I agree with this EXCEPT, I do not feel that the problem is decreased serotonin. I feel it definitely decreased dopamine and noradrenaline, but that it increased serotonin quite a bit, which is the main factor for our dysfunction. I think why it hits only a small percentage of guys is because maybe we had some chemical imbalances in our brain (pre-Finasteride treatment) that was greatly exacerbated. Of course, this is impossible to test, as I can’t think of ANY way to test for serotonin levels in the brain that doesn’t involve a very invasive technique.

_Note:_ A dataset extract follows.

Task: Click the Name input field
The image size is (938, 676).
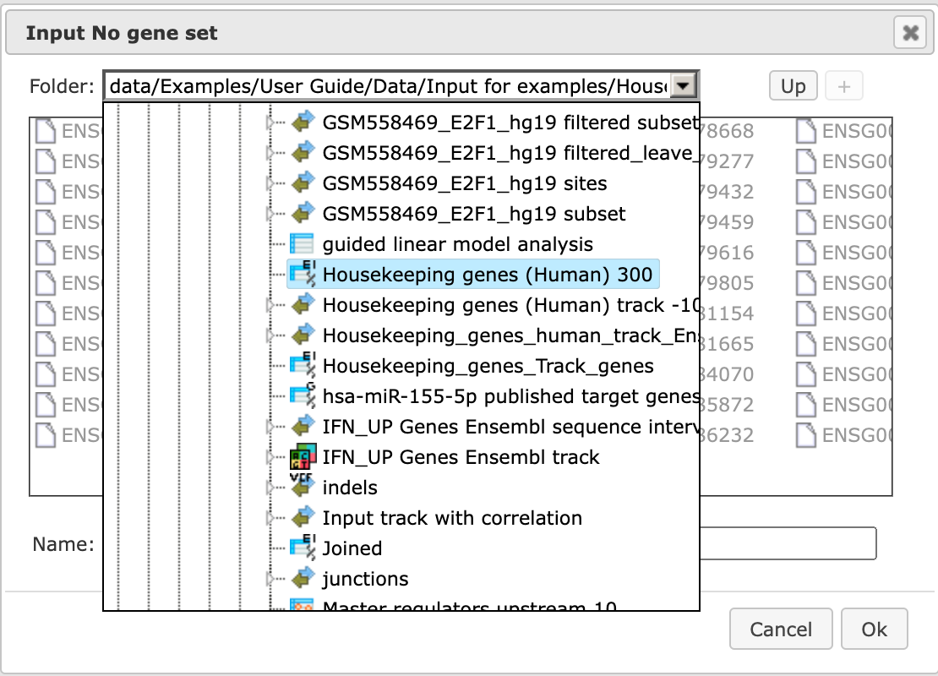Action: point(788,543)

I say this because when one has an increase in serotonin in the brain, sexual dysfunction is VERY common. This is why SSRI’s are notorious as the sexual dysfunction drugs. Also, this explains why Cyproheptadine, even on people without high levels of serotonin, can increase orgasm potency and relieve SSRI-induced sexual dysfunction.

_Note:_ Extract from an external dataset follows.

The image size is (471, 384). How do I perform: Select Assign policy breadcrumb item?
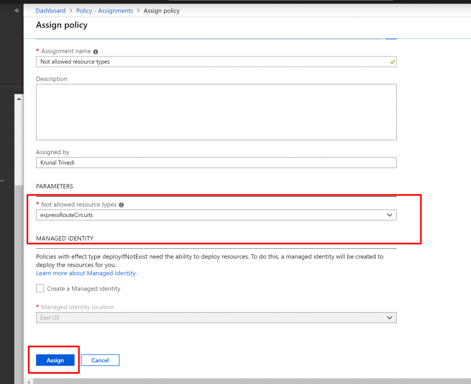tap(161, 11)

I’m going to test out these theories as soon as I get a break (school is rather rough right now), so we shall see!

Awesome start though.

Right–I find two approaches to this. Decrease serotonin by taking a 5-HTA2 antagonist like Cyproheptadine. This decreases serotonin dramatically, which will cause dopamine and noradrenaline (another sex hormone) to be more pronounced.

Another way to JUST increase dopamine are with the drugs Cabergoline (decreases prolactin [the refractory period hormone] and consequently increases dopamine), Amantadine (an anti-viral that when in low doses [low-dose amantadine treatment] has been known to reverse anorgasmia), and the drugs Pramipexole and Ropinirole . These ALL work by affecting Dopamine directly, and from what I’ve heard, Cabergoline is GREAT as it doesn’t affect anxiety levels. This is the main factor that caused me to stop Wellbutrin treatment (raised my anxiety ten fold).

Don’t let your doc prescribe ANY serotonin raising drugs–a drug like Fluoxetine (prozac) has about a 55% of causing sexual dysfunction, which works by increasing serotonin. Also, Buspar (which some psychs view as good because it [supposedly] is an anti-anxiety and “cures” sexual dysfunction) is a crappy drug and I DO NOT ADVISE IT. Increased sexual dysfunction.

Hope this helps.

Thanks guys, i think we are moving in the right direction.
Italysideeffects, keep us posted if your friend has an idea on how to fix this.
Yaeatchickensowhat, i am not familiar with Cyproheptadine, i’ll do a research about it. But as a first thought, i don’t think it would be a good a idea (for me) to lower serotonin. I feel i need to increase all neurotransmitters, but the main has to be dopamine. Also, i feel it could be a supply problem: progesterone --> 5 ar conversion to allopregnanolone --> GABA and Dopamine. If 5 ar activity doens t heal, we will always end up low on Gaba and Dopamine.